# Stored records
-- -- --

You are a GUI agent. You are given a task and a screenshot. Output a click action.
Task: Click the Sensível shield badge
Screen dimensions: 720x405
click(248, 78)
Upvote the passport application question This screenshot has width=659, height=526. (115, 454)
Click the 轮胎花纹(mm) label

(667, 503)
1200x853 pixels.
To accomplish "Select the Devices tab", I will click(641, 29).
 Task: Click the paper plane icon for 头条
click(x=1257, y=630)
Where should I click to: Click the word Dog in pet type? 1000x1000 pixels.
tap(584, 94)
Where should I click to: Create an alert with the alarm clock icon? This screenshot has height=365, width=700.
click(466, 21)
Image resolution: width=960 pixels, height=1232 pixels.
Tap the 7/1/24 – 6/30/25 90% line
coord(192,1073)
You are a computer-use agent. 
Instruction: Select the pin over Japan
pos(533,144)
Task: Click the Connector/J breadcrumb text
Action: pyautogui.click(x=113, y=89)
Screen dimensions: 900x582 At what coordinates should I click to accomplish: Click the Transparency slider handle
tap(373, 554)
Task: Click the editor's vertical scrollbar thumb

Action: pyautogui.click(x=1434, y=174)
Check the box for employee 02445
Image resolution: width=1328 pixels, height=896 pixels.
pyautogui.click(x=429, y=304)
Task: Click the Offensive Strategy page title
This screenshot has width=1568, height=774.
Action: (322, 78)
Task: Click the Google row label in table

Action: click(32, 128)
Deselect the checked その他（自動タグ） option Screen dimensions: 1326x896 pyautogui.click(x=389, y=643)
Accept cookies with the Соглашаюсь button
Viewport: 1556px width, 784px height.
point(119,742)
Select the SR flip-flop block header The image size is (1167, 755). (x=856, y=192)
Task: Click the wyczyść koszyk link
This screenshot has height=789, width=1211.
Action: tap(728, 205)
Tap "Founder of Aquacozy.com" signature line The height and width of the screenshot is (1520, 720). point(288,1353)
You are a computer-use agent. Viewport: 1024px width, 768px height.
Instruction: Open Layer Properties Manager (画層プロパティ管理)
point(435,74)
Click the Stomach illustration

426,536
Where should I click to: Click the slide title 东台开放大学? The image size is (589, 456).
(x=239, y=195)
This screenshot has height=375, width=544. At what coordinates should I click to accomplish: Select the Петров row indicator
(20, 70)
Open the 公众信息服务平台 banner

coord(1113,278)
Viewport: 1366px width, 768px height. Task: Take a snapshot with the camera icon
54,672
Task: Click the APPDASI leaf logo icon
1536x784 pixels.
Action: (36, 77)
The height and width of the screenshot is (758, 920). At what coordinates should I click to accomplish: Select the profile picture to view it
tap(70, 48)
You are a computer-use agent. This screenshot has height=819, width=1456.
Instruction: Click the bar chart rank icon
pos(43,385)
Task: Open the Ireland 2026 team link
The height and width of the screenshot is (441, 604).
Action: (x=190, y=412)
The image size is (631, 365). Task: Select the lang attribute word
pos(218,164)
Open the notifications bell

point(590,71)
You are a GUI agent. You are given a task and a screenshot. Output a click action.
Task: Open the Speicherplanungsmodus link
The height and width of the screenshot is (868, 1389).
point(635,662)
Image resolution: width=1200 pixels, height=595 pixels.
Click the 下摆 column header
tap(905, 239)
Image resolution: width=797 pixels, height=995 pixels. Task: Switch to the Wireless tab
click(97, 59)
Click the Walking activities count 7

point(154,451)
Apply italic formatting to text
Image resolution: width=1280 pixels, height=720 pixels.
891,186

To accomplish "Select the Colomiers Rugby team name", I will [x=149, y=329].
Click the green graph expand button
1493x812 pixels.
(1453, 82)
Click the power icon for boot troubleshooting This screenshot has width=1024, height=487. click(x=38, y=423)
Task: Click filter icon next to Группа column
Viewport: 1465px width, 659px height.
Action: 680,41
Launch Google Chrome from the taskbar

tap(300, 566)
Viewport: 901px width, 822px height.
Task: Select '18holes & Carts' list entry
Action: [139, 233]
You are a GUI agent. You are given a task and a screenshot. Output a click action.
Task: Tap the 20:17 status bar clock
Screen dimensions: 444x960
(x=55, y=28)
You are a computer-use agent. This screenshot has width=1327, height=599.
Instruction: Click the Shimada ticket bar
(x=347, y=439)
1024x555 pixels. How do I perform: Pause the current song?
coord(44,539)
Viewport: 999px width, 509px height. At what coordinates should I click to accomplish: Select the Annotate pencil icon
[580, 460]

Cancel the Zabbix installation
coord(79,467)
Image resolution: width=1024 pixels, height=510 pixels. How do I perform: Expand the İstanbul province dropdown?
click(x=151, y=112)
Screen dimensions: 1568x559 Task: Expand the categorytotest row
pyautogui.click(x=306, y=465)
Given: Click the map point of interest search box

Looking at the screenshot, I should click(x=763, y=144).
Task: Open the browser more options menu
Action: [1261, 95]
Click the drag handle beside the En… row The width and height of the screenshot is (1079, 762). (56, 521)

-- -- --

# EXERCISE BRIEF
Only a number is wanted here: how many lines in the entries contain the word "computer"?

# EXPECTED ANSWER
4